Why smart cooks use frozen vegetables
We’re officially midwinter and I miss the produce bins at the grocery store during midsummer that overflow with fruits and vegetables at the peak of ripeness. Right now the produce section looks more like a compost pile than anything else. If I have to put one more anemic tomato in my grocery cart, I think I’ll scream.
I can’t just stop eating fruits and vegetables for the winter, so I’ve turned to frozen for the time being. But when it comes to fresh vs. frozen, are we giving up nutrition for convenience? As it turns out, maybe not (especially when it comes to “out of season” produce).
Frozen vegetables may be even more healthful than some of the fresh produce sold in supermarkets. Why? Fruits and vegetables chosen for freezing tend to be processed at their peak ripeness when they are most nutrient-packed. While the first step of freezing vegetables—blanching them in hot water or steam to kill bacteria and arrest the action of food-degrading enzymes—causes some water-soluble nutrients like vitamin C and the B vitamins to break down or leach out, the subsequent flash-freeze locks the vegetables in a relatively nutrient-rich state.
On the other hand, fresh fruits and vegetables shipped around the country are typically picked before they are ripe, which gives them less time to develop a full spectrum of vitamins and minerals. Outward signs of ripening may still occur, but these vegetables will never have the same nutritive value as if they had been allowed to fully ripen on the vine. In addition, during shipping fresh fruits and vegetables are exposed to lots of heat and light, which degrade some nutrients, especially delicate vitamins like C and the B vitamin thiamin.

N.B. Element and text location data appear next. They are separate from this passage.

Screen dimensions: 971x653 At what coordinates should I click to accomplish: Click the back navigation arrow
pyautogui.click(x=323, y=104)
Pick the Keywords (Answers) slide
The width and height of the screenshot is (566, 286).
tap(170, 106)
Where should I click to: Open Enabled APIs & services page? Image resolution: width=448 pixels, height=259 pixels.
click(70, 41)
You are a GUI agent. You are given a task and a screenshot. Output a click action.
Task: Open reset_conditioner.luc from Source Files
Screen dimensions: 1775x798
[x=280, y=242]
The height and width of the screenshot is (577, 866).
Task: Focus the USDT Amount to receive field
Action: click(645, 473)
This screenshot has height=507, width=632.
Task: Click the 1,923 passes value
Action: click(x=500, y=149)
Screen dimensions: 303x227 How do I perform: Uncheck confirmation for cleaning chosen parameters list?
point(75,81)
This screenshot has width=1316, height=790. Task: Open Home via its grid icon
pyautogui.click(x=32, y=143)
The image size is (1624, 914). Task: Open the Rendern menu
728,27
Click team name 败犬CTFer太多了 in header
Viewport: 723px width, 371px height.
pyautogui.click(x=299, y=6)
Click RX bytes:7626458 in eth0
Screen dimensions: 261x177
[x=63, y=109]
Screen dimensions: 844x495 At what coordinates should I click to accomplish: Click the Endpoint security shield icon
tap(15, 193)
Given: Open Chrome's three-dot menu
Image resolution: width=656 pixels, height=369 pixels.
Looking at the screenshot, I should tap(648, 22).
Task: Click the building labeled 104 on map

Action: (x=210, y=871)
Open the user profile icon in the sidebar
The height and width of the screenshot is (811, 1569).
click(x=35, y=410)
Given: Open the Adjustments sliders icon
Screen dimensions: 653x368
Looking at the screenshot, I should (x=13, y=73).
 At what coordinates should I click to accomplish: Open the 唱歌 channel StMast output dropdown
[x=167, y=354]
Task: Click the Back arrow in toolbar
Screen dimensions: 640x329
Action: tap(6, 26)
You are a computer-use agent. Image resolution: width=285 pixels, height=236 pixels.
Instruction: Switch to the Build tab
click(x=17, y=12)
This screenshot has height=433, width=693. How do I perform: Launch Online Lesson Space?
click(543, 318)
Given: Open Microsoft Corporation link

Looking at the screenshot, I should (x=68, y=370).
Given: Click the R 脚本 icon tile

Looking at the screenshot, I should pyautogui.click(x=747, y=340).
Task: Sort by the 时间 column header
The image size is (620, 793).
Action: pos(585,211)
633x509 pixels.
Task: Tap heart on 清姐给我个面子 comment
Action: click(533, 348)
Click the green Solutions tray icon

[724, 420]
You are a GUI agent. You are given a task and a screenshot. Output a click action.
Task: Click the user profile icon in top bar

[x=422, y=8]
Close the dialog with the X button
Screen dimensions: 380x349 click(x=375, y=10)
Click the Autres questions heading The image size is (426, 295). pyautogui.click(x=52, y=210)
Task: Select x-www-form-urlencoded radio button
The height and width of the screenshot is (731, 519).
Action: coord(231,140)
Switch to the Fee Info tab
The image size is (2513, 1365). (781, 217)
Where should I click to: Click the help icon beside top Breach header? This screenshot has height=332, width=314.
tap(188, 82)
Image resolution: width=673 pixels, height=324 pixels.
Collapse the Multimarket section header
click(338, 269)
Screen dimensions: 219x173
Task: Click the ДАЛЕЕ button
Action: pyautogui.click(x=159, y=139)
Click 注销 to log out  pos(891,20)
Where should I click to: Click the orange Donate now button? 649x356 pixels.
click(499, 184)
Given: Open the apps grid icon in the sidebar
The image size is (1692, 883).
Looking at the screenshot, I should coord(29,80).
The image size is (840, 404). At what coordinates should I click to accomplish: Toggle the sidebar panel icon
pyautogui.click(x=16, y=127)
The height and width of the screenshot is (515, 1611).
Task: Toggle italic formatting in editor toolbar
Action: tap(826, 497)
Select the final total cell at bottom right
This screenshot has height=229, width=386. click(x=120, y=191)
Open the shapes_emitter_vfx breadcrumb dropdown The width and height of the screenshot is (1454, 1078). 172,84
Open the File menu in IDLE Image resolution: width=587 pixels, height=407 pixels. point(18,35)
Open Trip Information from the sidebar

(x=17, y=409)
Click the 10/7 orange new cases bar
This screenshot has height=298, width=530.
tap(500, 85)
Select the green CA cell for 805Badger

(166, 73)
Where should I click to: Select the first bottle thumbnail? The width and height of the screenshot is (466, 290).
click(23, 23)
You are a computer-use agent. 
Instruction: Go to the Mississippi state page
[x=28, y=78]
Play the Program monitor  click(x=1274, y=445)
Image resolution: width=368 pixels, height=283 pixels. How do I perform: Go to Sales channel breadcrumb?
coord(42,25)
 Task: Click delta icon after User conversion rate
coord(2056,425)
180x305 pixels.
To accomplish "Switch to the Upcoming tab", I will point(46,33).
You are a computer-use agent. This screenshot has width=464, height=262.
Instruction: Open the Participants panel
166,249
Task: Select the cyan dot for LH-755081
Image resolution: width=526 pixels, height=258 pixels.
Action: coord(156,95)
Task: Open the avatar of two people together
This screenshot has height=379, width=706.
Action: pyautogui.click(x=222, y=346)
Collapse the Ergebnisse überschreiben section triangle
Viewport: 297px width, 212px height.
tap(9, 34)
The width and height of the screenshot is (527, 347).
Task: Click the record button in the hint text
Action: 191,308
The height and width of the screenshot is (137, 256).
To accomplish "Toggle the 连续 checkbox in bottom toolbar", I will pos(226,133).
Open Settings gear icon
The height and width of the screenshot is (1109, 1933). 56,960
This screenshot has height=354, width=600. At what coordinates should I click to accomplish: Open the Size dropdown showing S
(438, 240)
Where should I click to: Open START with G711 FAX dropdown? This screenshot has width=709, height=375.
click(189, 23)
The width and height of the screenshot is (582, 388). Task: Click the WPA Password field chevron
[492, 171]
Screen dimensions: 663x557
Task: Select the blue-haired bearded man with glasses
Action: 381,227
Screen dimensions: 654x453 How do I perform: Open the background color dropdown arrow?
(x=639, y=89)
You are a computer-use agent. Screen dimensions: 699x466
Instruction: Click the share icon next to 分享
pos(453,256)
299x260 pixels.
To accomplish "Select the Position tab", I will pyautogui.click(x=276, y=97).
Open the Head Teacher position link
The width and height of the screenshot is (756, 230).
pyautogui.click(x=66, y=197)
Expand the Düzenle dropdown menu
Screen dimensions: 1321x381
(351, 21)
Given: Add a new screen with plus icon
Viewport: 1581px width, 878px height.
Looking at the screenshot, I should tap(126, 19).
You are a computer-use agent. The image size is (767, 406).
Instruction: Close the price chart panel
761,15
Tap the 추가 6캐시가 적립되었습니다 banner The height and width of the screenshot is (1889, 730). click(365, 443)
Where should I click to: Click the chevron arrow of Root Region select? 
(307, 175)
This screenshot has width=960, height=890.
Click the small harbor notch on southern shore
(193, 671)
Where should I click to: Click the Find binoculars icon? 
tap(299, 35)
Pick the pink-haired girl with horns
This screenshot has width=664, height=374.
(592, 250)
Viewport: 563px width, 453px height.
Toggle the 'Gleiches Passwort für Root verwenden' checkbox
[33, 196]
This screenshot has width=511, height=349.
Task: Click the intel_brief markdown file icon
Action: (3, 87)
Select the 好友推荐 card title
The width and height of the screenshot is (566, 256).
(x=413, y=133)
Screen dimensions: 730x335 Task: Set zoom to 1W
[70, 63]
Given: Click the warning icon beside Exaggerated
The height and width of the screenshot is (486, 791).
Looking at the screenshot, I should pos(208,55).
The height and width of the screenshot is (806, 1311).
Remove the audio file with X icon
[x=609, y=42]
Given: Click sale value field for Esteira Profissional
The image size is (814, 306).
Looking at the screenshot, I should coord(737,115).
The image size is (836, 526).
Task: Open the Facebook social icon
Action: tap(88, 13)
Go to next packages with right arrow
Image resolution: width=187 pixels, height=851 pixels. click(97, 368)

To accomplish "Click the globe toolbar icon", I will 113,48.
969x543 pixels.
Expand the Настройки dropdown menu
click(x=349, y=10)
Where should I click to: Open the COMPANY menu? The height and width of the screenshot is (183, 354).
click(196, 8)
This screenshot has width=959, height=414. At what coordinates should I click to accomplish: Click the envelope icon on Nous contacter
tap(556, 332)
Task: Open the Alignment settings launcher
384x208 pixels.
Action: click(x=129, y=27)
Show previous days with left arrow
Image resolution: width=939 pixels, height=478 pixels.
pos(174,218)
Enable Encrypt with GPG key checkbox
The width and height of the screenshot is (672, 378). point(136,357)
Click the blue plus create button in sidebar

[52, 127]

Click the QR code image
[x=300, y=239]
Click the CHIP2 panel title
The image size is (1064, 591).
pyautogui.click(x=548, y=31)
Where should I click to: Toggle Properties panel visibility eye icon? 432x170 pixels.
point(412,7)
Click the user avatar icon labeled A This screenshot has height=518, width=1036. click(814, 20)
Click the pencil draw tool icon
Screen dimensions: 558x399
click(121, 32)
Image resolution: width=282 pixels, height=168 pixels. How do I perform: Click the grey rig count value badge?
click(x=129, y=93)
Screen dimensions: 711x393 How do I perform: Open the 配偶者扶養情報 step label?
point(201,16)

Another benefit of frozen vegetables? They can be the secret to an ultra-quick dinner: most of them come already chopped, cutting down on prep time. Plus they taste great when they’re all sauced up and cooked. When buying frozen produce, choose packages marked with a USDA “U.S. Fancy” shield, which designates produce of the best size, shape and color; vegetables of this standard also tend to be more nutrient-rich than the lower grades “U.S. No. 1” or “U.S. No. 2.” Eat them soon after purchase: over many months, nutrients in frozen vegetables do inevitably degrade. Finally, steam or microwave rather than boil your produce to minimize the loss of water-soluble vitamins. So while I’m still reminiscing about the summer, for now you can find me in the freezer section.
Here are a few recipes that make the most of healthful frozen fruits and vegetables:
Ravioli with Bell Pepper Sauce Freezer staples—frozen bell peppers with onions and individually quick-frozen spinach—give a simple tomato-based pasta sauce complexity and a big boost of nutrients.
Minestrone with Endive & Pepperoni Considering that this minestrone soup incorporates mostly frozen vegetables, it is remarkably savory and aromatic. Look for frozen soup or stew vegetables with potatoes, carrots, celery and onion in the mix to give the soup the best flavor. Although pepperoni isn’t traditionally part of minestrone soup, you’ll find it’s a great shortcut to add spicy, complex flavor.
This creamy tortellini and vegetable pasta is a real crowd pleaser. To make it even quicker, use frozen chopped vegetables instead of fresh. Serve with: A green salad and whole-grain baguette.